§ **EXERCISE TASKS**:
a – Read the composers thread below and say whether each statement agrees with it: (i) Couchie names Mozart mainly for his operas; (ii) Couchie already likes Handel; (iii) Sid James says 'Transfigured night' also owes something to Wagner. Answer yes or no for each, quoting the deciding words of the thread.
b – Revise the composers thread, starting with the words containing "## Couchie (Dec" and ending with "Mozart (operas mainly)". Replace "Mozart" with "Haydn".

# Other composers I enjoy



## Couchie (Dec 9, 2010)

Occasionally I give the impression that I only like Wagner. Not true. Other composers I enjoy:

- Bach (contrapuntal works)
- Mozart (operas mainly)
- Beethoven (late works mainly)
- Stravinsky (early works)
- Debussy
- Ravel
- Berlioz
- R. Strauss
- Prokofiev
- Shostakovich
- Franck
- Scriabin

I am also "working on" Mahler, Schoenberg, Handel, and Messiaen. I don't particularly like them, but I want to like them. Feel free to suggest recordings.


----------



## Kevin Pearson (Aug 14, 2009)

Couchie said:


> Occasionally I give the impression that I only like Wagner.


No!!! Really? lol

Kevin


----------



## Sid James (Feb 7, 2009)

Couchie said:


> ...
> I am also "working on" Mahler, Schoenberg, ...and Messiaen. I don't particularly like them, but I want to like them. Feel free to suggest recordings.


Well they were all Wagnerites of sorts, at one stage or another. But the first two also influenced by Brahms, the other 'titan.' So Mahler's link with Brahms is the piano quartet movement, and Arnie's is 'Transfigured night' (although that also owes alot to Wagner).

§ **DATASET CONTENT**:
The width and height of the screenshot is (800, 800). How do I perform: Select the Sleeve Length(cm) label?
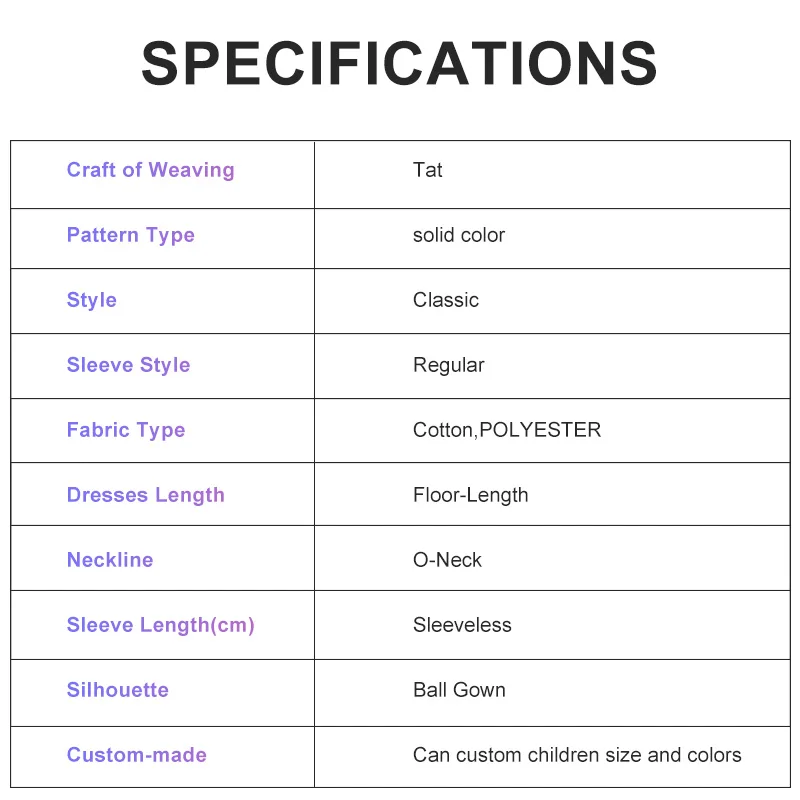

§ **PER-TASK ANSWERS**:
a –
(i) Yes: "Mozart (operas mainly)"
(ii) No: "I don't particularly like them, but I want to like them."
(iii) Yes: "although that also owes alot to Wagner"

b –
## Couchie (Dec 9, 2010)

Occasionally I give the impression that I only like Wagner. Not true. Other composers I enjoy:

- Bach (contrapuntal works)
- Haydn (operas mainly)